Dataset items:
------------------------------------------------

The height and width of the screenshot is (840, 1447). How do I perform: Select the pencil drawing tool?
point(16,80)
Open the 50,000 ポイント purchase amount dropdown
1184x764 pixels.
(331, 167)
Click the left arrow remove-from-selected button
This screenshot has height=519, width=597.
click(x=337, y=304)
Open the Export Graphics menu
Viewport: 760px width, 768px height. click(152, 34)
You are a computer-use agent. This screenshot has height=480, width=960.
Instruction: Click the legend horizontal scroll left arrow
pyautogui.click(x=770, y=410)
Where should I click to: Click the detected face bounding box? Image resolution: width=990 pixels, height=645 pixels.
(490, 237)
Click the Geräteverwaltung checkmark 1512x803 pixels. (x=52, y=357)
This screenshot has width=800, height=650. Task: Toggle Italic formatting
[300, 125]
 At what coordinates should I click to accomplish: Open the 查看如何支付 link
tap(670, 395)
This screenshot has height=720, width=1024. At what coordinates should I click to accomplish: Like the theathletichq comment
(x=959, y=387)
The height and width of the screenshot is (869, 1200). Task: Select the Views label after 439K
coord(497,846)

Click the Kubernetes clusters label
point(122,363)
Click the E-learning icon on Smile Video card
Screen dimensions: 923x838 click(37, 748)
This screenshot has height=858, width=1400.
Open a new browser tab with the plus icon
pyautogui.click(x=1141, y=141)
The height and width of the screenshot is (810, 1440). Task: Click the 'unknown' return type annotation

------------------------------------------------

CHALLENGE: Update the records above so that every "Task" reads "Goal", leaving everything else unchanged.

ANSWER FOR THIS EXERCISE:
The height and width of the screenshot is (840, 1447). How do I perform: Select the pencil drawing tool?
point(16,80)
Open the 50,000 ポイント purchase amount dropdown
1184x764 pixels.
(331, 167)
Click the left arrow remove-from-selected button
This screenshot has height=519, width=597.
click(x=337, y=304)
Open the Export Graphics menu
Viewport: 760px width, 768px height. click(152, 34)
You are a computer-use agent. This screenshot has height=480, width=960.
Instruction: Click the legend horizontal scroll left arrow
pyautogui.click(x=770, y=410)
Where should I click to: Click the detected face bounding box? Image resolution: width=990 pixels, height=645 pixels.
(490, 237)
Click the Geräteverwaltung checkmark 1512x803 pixels. (x=52, y=357)
This screenshot has width=800, height=650. Goal: Toggle Italic formatting
[300, 125]
 At what coordinates should I click to accomplish: Open the 查看如何支付 link
tap(670, 395)
This screenshot has height=720, width=1024. At what coordinates should I click to accomplish: Like the theathletichq comment
(x=959, y=387)
The height and width of the screenshot is (869, 1200). Goal: Select the Views label after 439K
coord(497,846)

Click the Kubernetes clusters label
point(122,363)
Click the E-learning icon on Smile Video card
Screen dimensions: 923x838 click(37, 748)
This screenshot has height=858, width=1400.
Open a new browser tab with the plus icon
pyautogui.click(x=1141, y=141)
The height and width of the screenshot is (810, 1440). Goal: Click the 'unknown' return type annotation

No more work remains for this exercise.